The birds are quite noisy here. There aren't many cats and there are many trees throughout the city. Birds, insects, small rustling animals and larger monitor lizards all make themselves heard. They are the oldest and longest established sounds one hears.
Last night and throughout the day at different times, in fact going down the street right now, are groups of children and young adults beating drums and plastic bottles, imitating the tribal sounds of many centuries. They walk the streets with a "djinn" (tribal spirit) dancing amongst them chanting, singing, posing for photos and hassling tourists. Originally it had some ceremonial significance, now it is to raise money for their football club or for sweets. Although a Muslim country, Animism is still a strong force, and traditional African culture still strong.
Five times a day, every day, the Mosques start calling the faithful to prayer. Probably not as many faithful as they may like. Gambia, as I have said, is Muslim but there aren't many obvious signs. Women may dress somewhat modestly, but that would be compared to traditional African dress (or lack of!) and not Middle Eastern standards. You see some Arabic script around but mostly English - the traditional languages haven't been historically written so English became the lingua franca of all written texts. There is polygamy but that is more cultural than religious. Still, though, the Mullas shout in optimism.
This morning as I was drinking tea I heard something I had never heard before in a live act of worship: a group of nuns singing latin plainchant.

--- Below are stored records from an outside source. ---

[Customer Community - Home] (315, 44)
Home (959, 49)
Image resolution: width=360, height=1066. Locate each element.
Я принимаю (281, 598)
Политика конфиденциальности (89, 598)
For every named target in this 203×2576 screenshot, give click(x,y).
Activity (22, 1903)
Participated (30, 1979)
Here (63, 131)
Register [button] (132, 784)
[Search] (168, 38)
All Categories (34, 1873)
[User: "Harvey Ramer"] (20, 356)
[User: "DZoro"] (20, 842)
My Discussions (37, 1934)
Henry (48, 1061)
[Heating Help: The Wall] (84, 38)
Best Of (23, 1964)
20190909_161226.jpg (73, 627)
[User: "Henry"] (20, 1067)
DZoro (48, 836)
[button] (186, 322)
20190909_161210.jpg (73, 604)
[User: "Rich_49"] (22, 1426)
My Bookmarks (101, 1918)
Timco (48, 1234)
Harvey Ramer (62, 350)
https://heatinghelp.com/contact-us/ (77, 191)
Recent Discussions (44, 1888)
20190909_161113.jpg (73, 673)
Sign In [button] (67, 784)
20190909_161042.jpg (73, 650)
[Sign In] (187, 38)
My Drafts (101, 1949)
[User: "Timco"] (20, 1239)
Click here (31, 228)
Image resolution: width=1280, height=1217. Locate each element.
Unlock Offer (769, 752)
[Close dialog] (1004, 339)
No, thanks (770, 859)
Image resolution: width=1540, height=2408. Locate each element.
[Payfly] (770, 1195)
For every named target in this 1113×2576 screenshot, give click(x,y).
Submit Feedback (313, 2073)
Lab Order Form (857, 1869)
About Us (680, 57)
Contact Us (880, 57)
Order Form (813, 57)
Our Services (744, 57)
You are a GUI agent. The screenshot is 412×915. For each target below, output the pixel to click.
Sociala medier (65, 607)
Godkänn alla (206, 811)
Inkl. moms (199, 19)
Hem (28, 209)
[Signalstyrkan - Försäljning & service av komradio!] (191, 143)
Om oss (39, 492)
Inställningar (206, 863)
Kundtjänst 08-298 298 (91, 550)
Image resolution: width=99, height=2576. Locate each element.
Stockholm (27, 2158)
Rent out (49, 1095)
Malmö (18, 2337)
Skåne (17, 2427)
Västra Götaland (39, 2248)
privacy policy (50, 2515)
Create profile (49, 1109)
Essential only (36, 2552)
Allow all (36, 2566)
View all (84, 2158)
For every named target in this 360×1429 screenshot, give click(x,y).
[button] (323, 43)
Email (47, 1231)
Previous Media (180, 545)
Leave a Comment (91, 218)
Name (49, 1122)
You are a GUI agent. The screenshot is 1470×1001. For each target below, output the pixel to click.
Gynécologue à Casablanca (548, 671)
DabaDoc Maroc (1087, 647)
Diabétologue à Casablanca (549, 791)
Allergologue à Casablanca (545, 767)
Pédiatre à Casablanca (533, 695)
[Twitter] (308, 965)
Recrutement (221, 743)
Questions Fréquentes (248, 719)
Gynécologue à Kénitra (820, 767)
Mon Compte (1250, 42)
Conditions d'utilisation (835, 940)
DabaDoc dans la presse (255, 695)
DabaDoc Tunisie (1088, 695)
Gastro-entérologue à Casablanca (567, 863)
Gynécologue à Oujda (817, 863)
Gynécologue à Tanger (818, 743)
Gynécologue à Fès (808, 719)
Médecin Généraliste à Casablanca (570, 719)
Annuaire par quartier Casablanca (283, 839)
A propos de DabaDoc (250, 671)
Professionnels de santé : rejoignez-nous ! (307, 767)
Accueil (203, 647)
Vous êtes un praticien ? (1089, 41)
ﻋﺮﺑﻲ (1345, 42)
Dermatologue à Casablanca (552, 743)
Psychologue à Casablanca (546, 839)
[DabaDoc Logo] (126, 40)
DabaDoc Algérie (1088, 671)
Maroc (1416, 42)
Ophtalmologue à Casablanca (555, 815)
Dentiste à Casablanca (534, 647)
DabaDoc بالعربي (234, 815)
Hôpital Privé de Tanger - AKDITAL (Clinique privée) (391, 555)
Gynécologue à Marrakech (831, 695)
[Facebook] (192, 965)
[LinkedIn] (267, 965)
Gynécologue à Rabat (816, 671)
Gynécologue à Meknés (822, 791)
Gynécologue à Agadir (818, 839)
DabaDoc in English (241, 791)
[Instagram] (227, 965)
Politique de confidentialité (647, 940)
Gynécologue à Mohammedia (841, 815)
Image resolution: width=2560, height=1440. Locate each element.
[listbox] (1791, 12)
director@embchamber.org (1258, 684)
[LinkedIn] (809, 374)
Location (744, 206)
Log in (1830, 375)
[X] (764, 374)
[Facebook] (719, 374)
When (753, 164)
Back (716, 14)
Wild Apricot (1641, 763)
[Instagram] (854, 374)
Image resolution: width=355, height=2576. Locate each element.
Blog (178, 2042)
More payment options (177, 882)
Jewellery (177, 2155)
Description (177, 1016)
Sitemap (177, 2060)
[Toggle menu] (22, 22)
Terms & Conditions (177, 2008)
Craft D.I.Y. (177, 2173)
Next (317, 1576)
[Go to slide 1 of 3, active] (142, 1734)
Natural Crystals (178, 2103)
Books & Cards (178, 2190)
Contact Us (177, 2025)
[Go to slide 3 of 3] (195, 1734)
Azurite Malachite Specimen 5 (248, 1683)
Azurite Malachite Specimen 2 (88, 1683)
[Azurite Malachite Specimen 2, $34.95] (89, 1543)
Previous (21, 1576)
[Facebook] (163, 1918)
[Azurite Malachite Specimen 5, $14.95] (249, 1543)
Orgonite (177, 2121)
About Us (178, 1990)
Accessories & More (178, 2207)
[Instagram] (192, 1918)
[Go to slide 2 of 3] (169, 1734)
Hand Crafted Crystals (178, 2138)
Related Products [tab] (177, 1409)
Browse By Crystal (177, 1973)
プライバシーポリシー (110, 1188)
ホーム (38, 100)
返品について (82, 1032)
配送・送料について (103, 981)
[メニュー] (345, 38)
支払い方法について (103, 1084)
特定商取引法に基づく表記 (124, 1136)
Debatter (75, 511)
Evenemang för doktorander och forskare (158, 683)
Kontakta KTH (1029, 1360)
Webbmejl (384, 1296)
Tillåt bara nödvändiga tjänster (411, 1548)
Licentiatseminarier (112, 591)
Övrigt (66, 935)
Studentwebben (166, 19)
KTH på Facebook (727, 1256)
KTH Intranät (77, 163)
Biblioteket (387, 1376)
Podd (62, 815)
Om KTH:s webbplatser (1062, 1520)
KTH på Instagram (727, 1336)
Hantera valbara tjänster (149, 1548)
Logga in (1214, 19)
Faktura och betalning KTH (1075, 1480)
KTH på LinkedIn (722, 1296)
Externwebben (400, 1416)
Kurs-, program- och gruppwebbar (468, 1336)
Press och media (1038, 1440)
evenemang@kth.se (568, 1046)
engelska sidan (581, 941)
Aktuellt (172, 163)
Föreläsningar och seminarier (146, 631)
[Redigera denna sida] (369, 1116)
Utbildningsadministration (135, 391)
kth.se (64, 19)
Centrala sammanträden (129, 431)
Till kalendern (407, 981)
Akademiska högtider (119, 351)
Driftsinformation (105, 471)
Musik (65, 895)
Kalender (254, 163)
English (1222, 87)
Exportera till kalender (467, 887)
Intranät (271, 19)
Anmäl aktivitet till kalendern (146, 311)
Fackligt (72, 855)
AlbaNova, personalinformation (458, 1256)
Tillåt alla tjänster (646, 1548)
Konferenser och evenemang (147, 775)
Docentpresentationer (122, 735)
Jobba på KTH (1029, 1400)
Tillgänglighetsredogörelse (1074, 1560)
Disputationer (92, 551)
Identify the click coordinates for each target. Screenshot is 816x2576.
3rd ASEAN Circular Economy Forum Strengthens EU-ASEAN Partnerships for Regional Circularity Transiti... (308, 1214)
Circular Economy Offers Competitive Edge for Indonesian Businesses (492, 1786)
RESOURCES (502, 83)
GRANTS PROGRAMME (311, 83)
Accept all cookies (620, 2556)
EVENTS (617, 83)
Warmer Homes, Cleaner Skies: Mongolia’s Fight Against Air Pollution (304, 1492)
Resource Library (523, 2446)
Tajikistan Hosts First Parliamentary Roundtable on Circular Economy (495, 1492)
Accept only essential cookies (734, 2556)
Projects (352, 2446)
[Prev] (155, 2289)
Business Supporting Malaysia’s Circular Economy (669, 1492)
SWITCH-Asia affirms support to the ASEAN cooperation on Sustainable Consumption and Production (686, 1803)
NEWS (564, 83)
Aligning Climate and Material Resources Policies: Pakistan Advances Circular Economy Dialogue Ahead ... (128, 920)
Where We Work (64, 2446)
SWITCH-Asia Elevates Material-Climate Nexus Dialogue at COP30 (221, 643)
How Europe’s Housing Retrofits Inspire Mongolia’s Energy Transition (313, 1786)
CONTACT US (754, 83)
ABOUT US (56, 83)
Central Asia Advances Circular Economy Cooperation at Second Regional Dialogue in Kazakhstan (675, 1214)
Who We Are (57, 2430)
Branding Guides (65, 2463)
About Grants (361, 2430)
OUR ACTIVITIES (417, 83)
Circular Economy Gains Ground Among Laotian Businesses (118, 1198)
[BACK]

Behind our apartment is a convent and being Easter morning the nuns were in the garden singing. It was beautiful. Later some more of the congregation joined in. Later again we heard a Pentecostal church singing with great gusto. The sounds of Christian celebration of the One Risen From the Grave were shouted with enthusiasm for all to hear, in Gambia and throughout the world. Hallelujah!
As I write this and continually throughout the day there have been the sounds of traffic, radio, news programmes off the internet, the sounds of modernity. Loud, intrusive, less pleasant than all the other sounds I heard today, but still not loud enough to drown out the more primitive and pervasive noises: I can still hear the crickets and the buzz of a mosquito.